The Schur polynomials are an important family of polynomials in algebraic combinatorics and representation theory. These polynomials generalize the elementary symmetric polynomials as well as the complete homogeneous symmetric polynomials.

They are defined as follows: given a partition $\lambda :=({\lambda }_1,{\lambda }_2,\dots ,{\lambda }_n)$ where ${\lambda }_1\ge \cdots \ge {\lambda }_n\ge 0$, we have $$s_{\lambda }(x_1,\dots ,x_n):=\sum _{T\in ST(\lambda )}\prod _{i=1}^n{x}_i^{t_i}$$ where $ST(\lambda )$ is the set of all semi-standard Young Tableaux of shape $\lambda$ and $t_i$ counts the number of occurrences of the element $i$ in the tableau $T$.

Prove that for any partition $\lambda$ of $d$ into $n$ parts, $s_{\lambda }$ can be computed by a circuit of size $\mathrm{poly}(n,d)$.

Hint: you do not need to know anything about tableaux to solve this problem! You may want to look up this wikipedia page for an alternative way to write these polynomials and use division elimination.

Problem 4 - Homogenization via Interpolation (20 points)

In lecture we saw how to efficiently compute the homogeneous component of a circuit of any degree, by transforming the circuit. Here we will new see how to efficiently compute the homogeneous component of a circuit via interpolation.

Let $\mathrm{\Phi }(x_1,\dots ,x_n)$ be a circuit of size $s$ computing a polynomial $f(x_1,\dots ,x_n)$ of degree $d$. Let $$f(x_1,\dots ,x_n)=\sum _{i=0}^d{f}_i(x_1,\dots ,x_n)$$ be the decomposition of $f$ into its homogeneous components.

Let $t$ be a new formal variable and consider the polynomial $f(t{x}_1,\dots ,t{x}_n)$ computed by $\mathrm{\Phi }(t{x}_1,\dots ,t{x}_n)$.

Use interpolation to extract the degree $k$ homogeneous component of $f$ from the polynomial computed by $\mathrm{\Phi }(t{x}_1,\dots ,t{x}_n)$.

Problem 5 - Matrix Multiplication and Circuit Complexity (20 points)

Let $X,Y$ be two $n\times n$ matrices.
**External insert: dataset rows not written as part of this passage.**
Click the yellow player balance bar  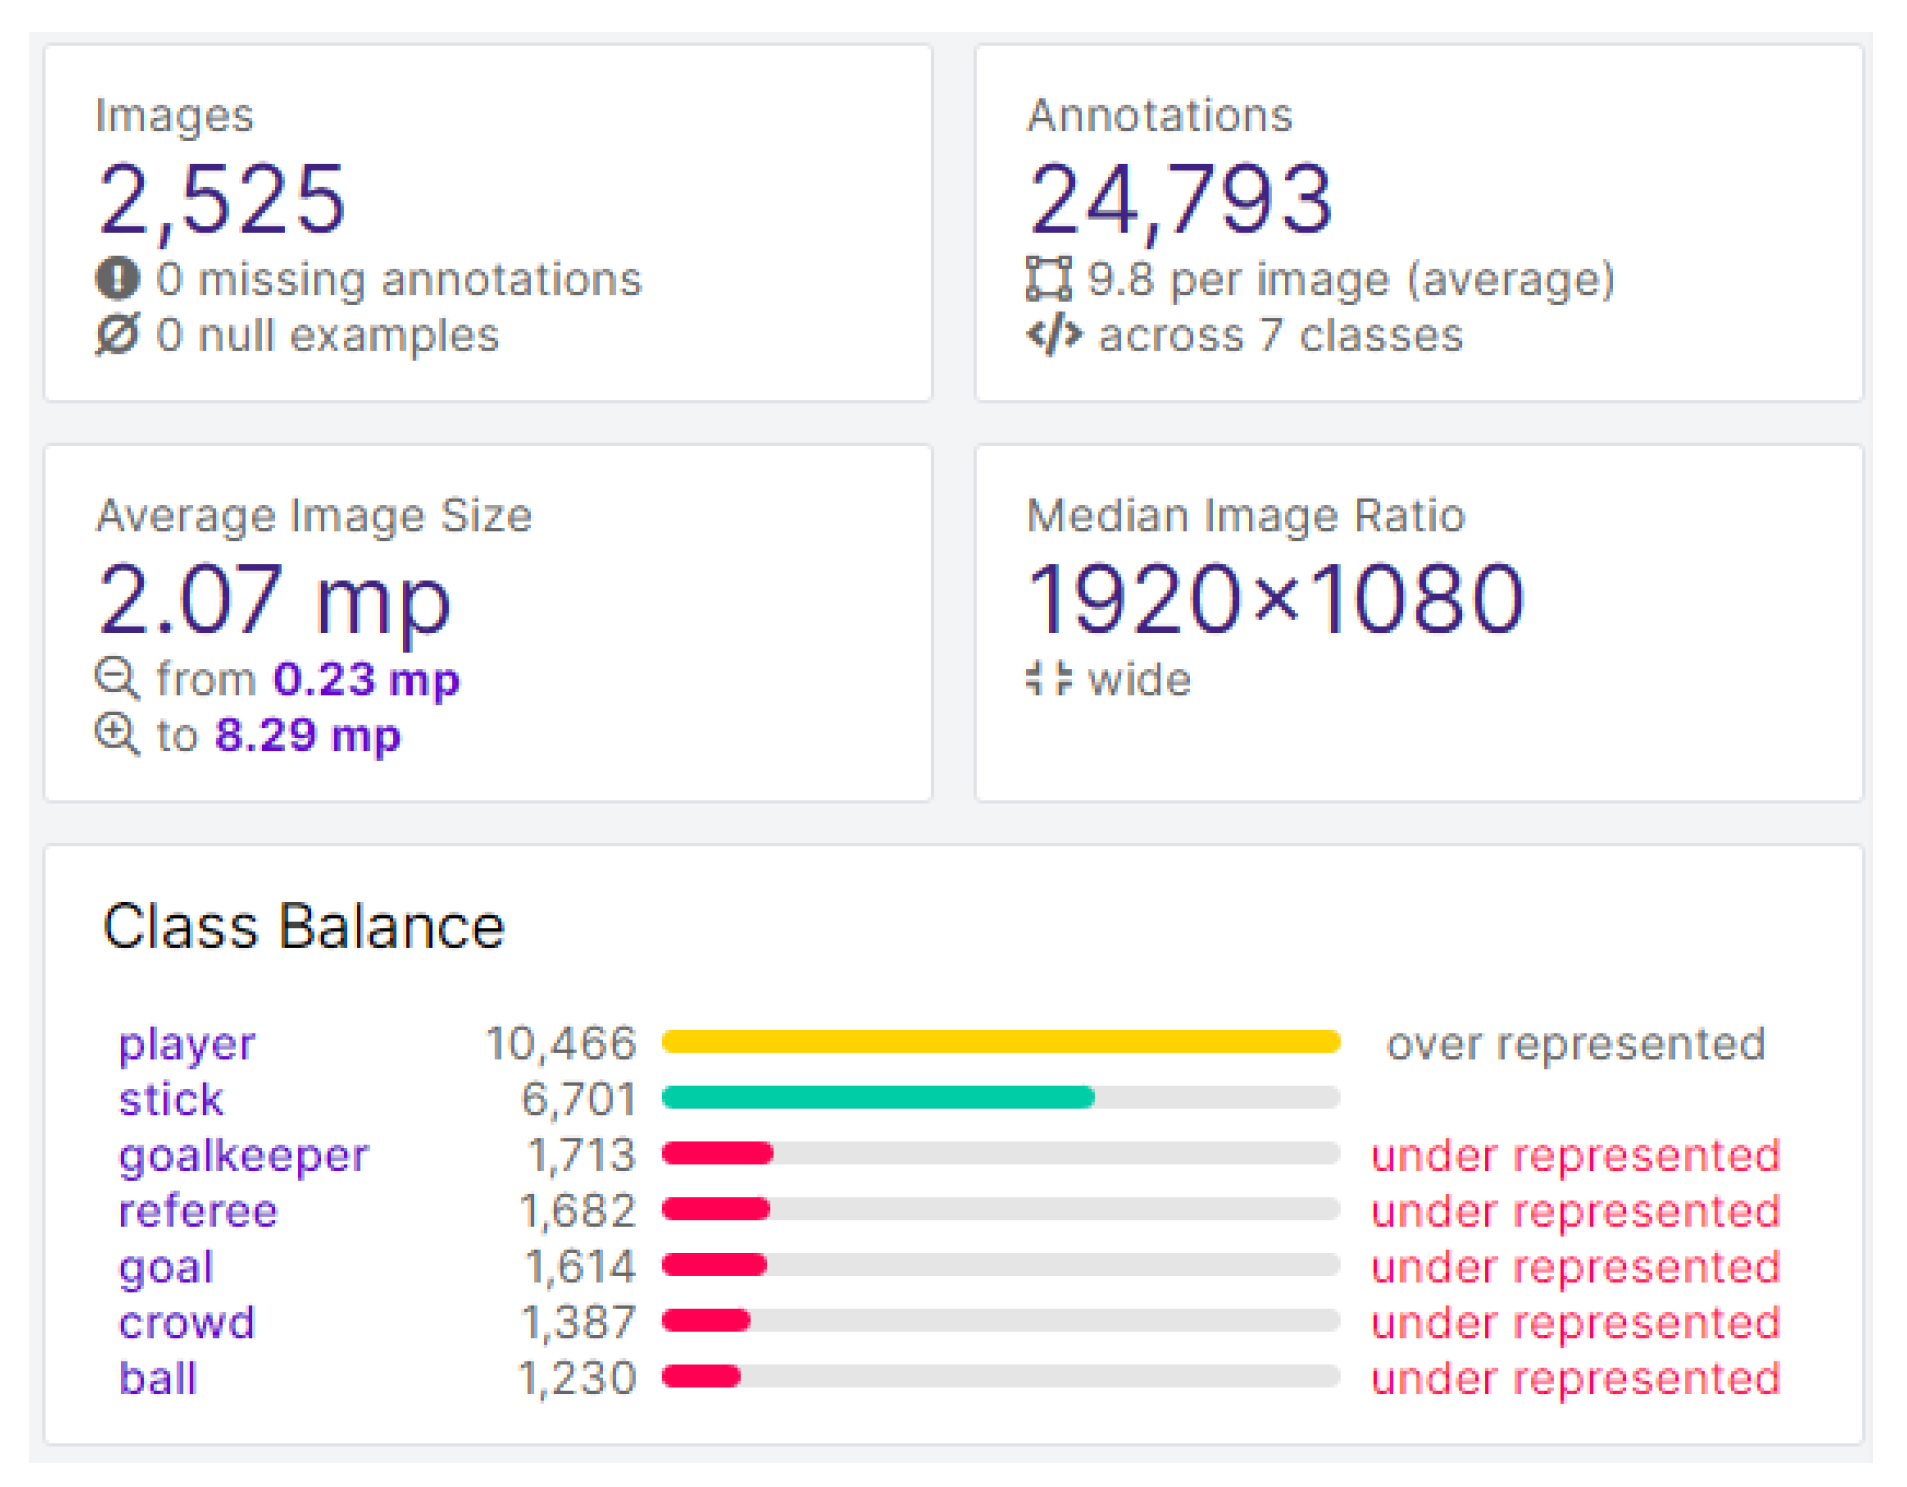coord(1000,1042)
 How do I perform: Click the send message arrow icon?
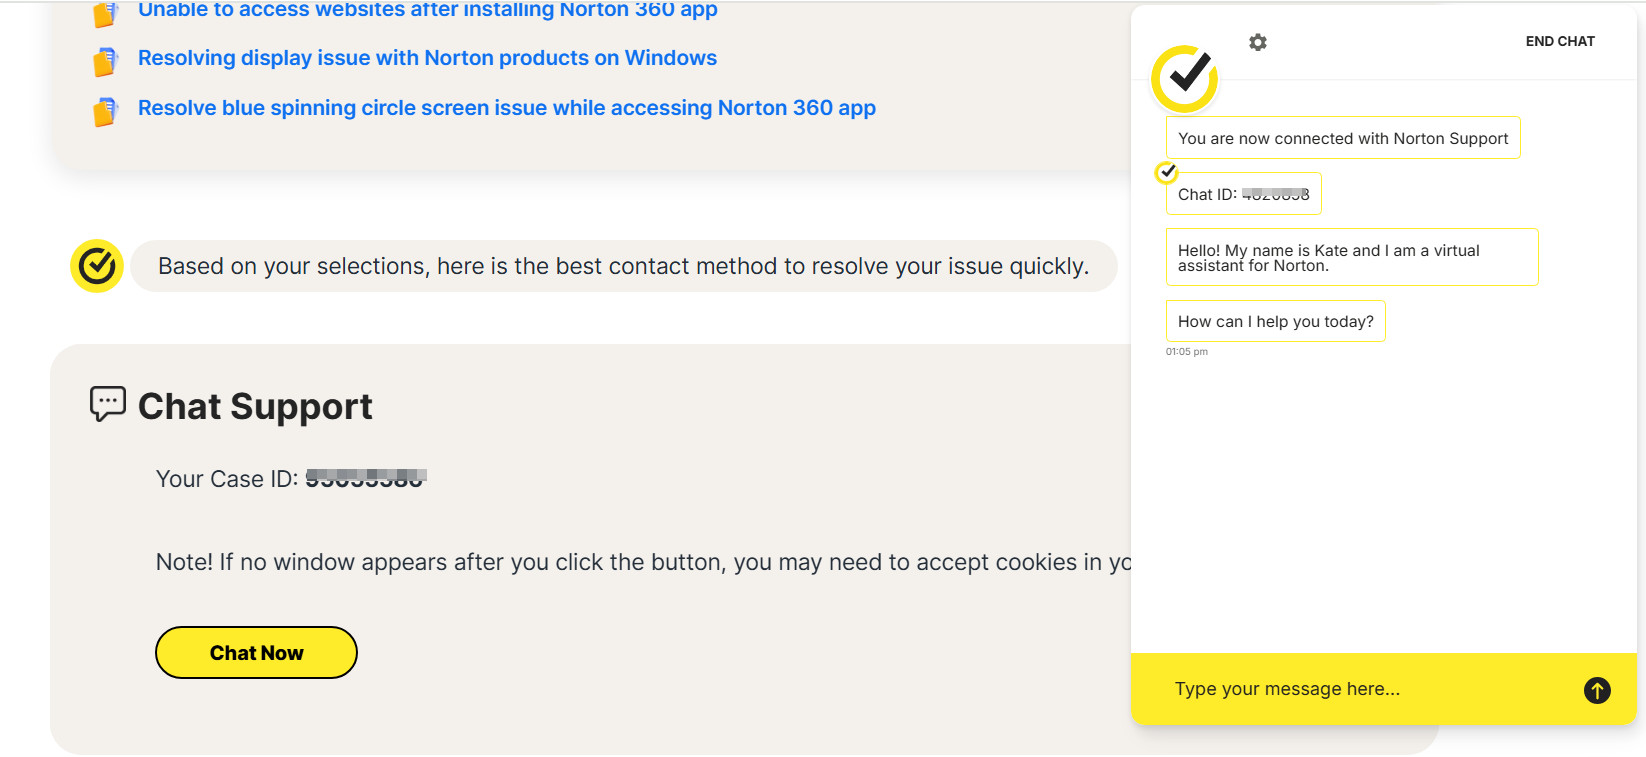click(1597, 690)
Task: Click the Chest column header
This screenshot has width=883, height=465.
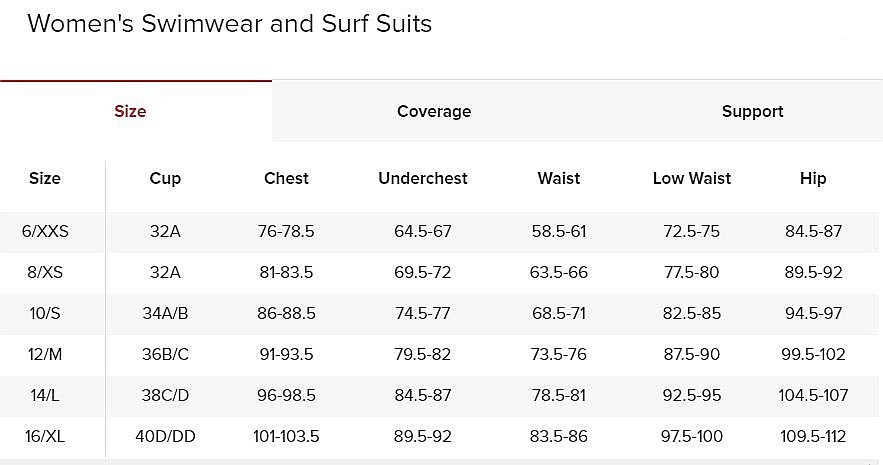Action: pyautogui.click(x=286, y=178)
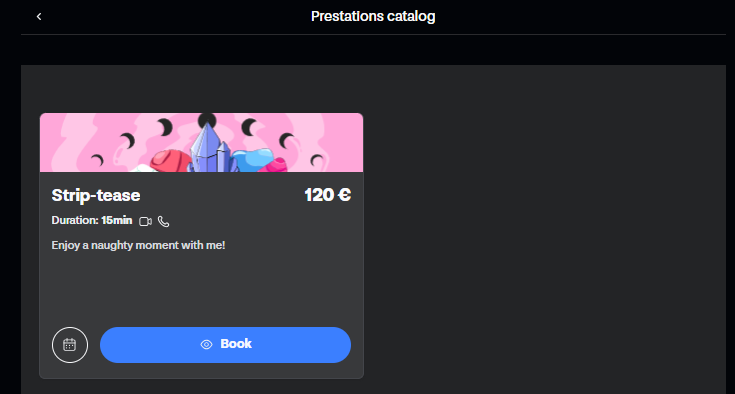
Task: Click the Duration: 15min label
Action: point(92,220)
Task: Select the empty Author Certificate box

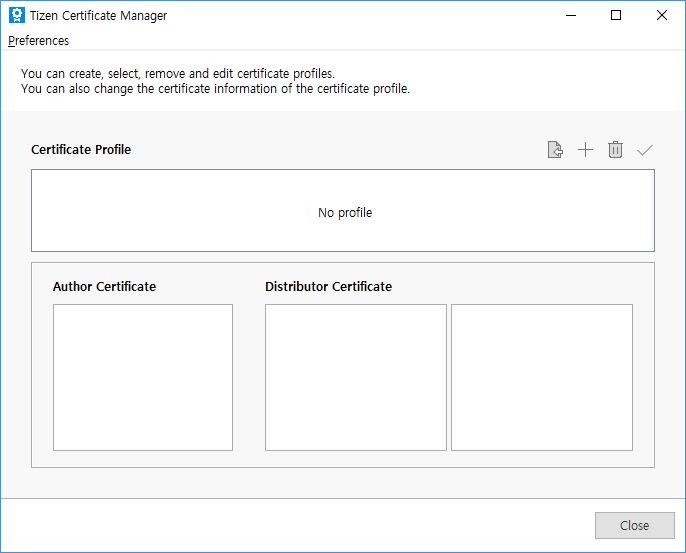Action: click(x=143, y=378)
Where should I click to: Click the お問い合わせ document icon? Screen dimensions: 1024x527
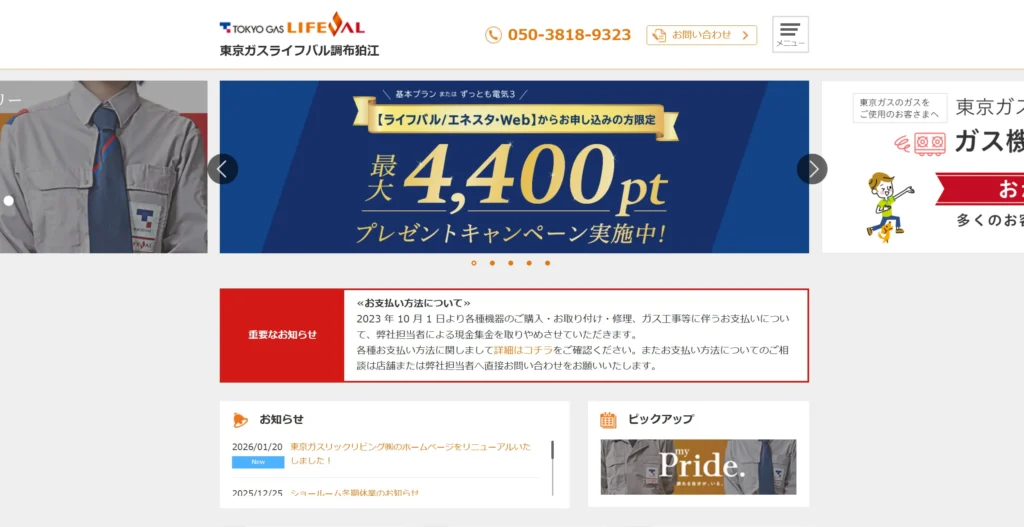[660, 35]
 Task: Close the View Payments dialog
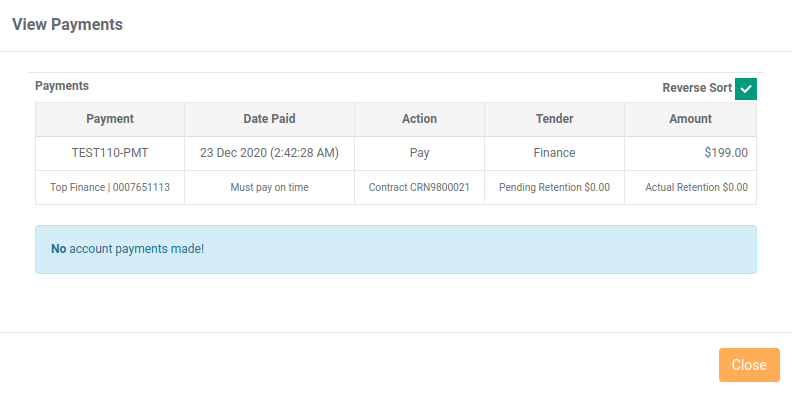point(749,365)
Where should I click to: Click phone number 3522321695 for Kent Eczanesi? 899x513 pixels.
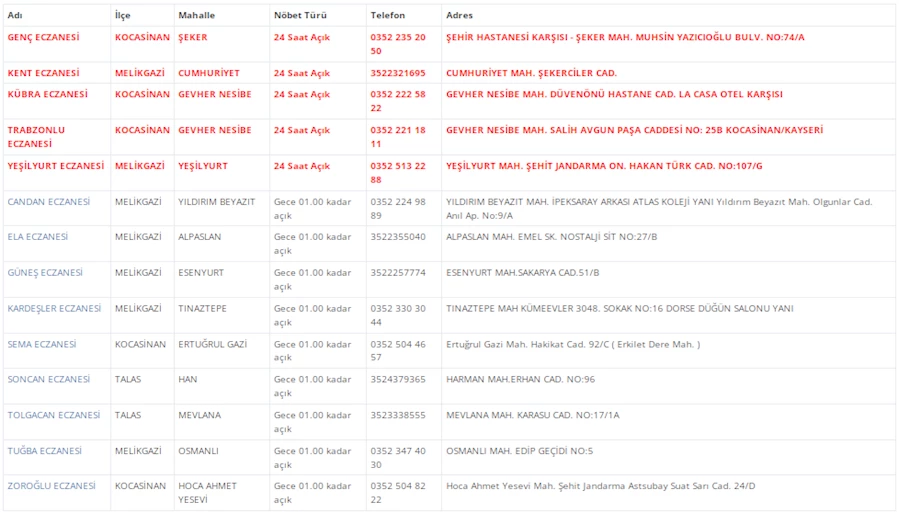coord(398,73)
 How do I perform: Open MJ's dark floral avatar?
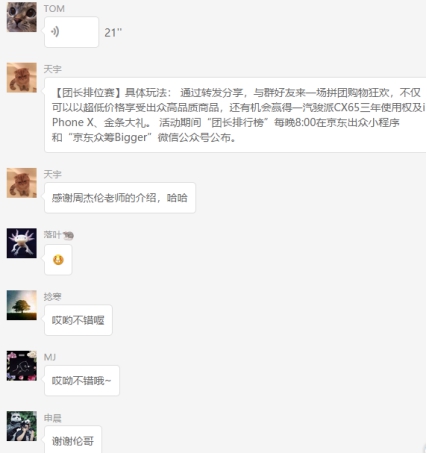tap(22, 366)
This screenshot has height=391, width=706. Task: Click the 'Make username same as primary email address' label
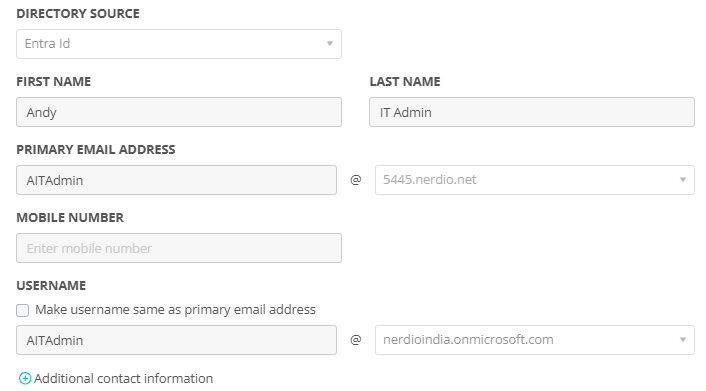click(175, 309)

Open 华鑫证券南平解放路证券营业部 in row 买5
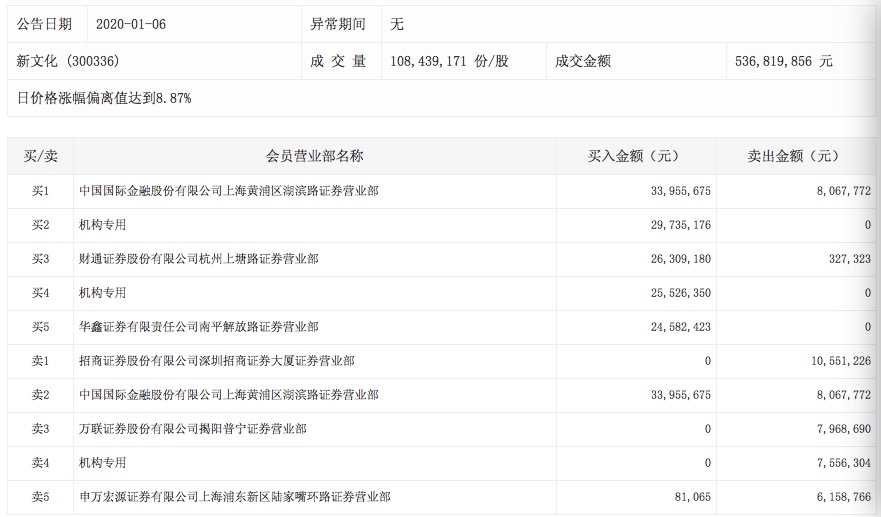199,327
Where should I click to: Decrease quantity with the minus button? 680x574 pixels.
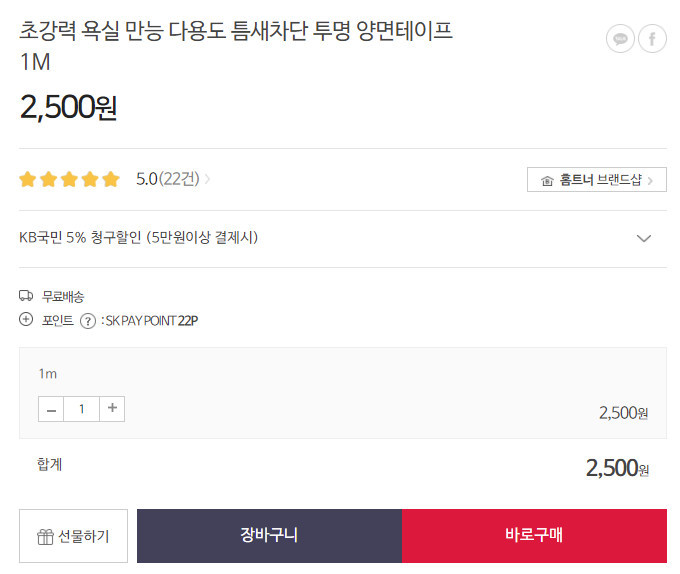51,409
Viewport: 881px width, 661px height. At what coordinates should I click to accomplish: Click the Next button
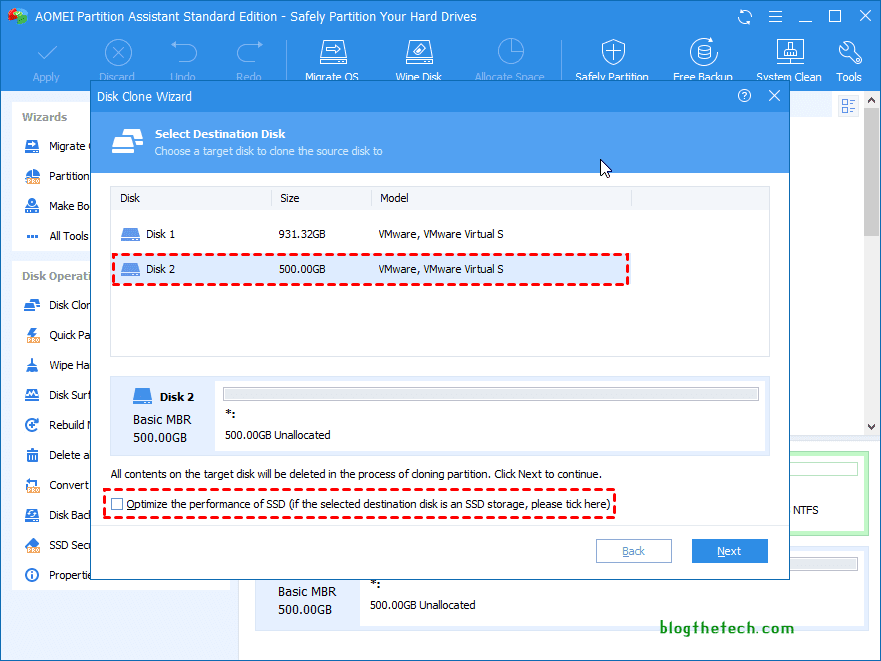pyautogui.click(x=729, y=551)
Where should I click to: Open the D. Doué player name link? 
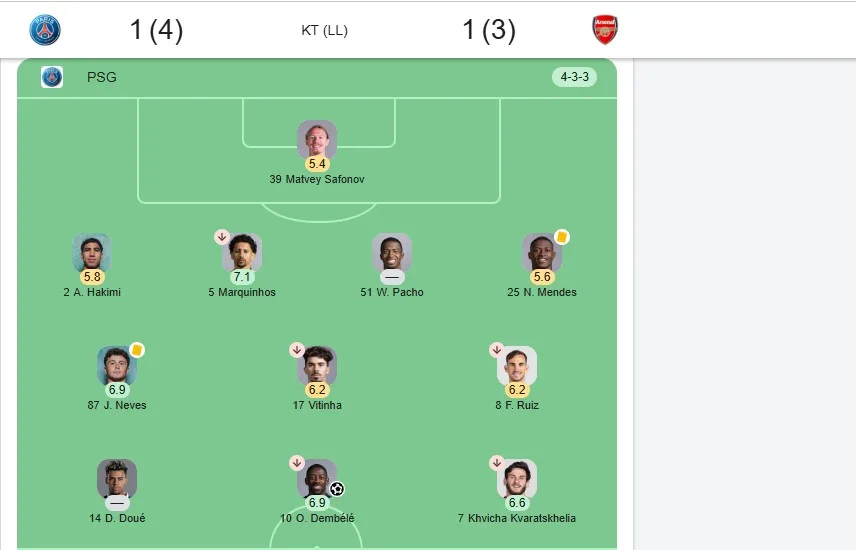click(x=117, y=518)
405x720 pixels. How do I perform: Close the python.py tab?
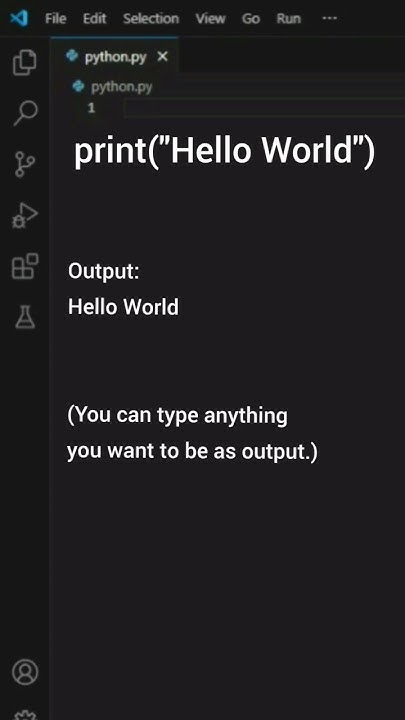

We say that a circuit $\mathrm{\Phi }$ computes the product of $X$ and $Y$ if $\mathrm{\Phi }$ contains $n^2$ gates $g_{ij}$ such that $g_{ij}$ computes the dot product of the $i$-th row of $X$ and the $j$-th column of $Y$. As we have discussed in class, such circuits capture all algebraic ways to compute the product of two matrices.

Let $\omega$ be the exponent of matrix multiplication, where $\omega$ is defined as follows:

$$\omega :=\underset{\alpha \in \mathbb{R}}{inf}\mathrm{\exists }O(n^{\alpha })\text{ size algebraic circuit computing }XY.$$

Let $X=(x_{ij})$, $Y=(y_{ij})$ and $Z=(z_{ij})$ be three symbolic $n\times n$ matrices.

Let $$P(X,Y,Z):=\sum _{i,j=1}^n{z}_{ij}\sum _{k=1}^n{x}_{ik}{y}_{kj}.$$ Note that the coefficient of $z_{ij}$ in $P$ is the dot product of the $i$-th row of $X$ and the $j$-th column of $Y$. That is, it computes the $i,j$-th entry of the product of $X$ and $Y$.

1. Let $\mathrm{\Phi }$ be a circuit of size $s$ computing $P$. Show that $\omega \le {\log }_n(s)$.

2. Let $\mathrm{\Psi }$ be a circuit of size $s:=n^{\alpha }$ computing the product of $X$ and $Y$. Show that $\mathrm{\Psi }$ can be transformed into a circuit of size $O(s)$ computing $P$.

Thus, we have reduced the problem of computing the exponent of matrix multiplication to the problem of computing the size of a circuit computing a specific polynomial.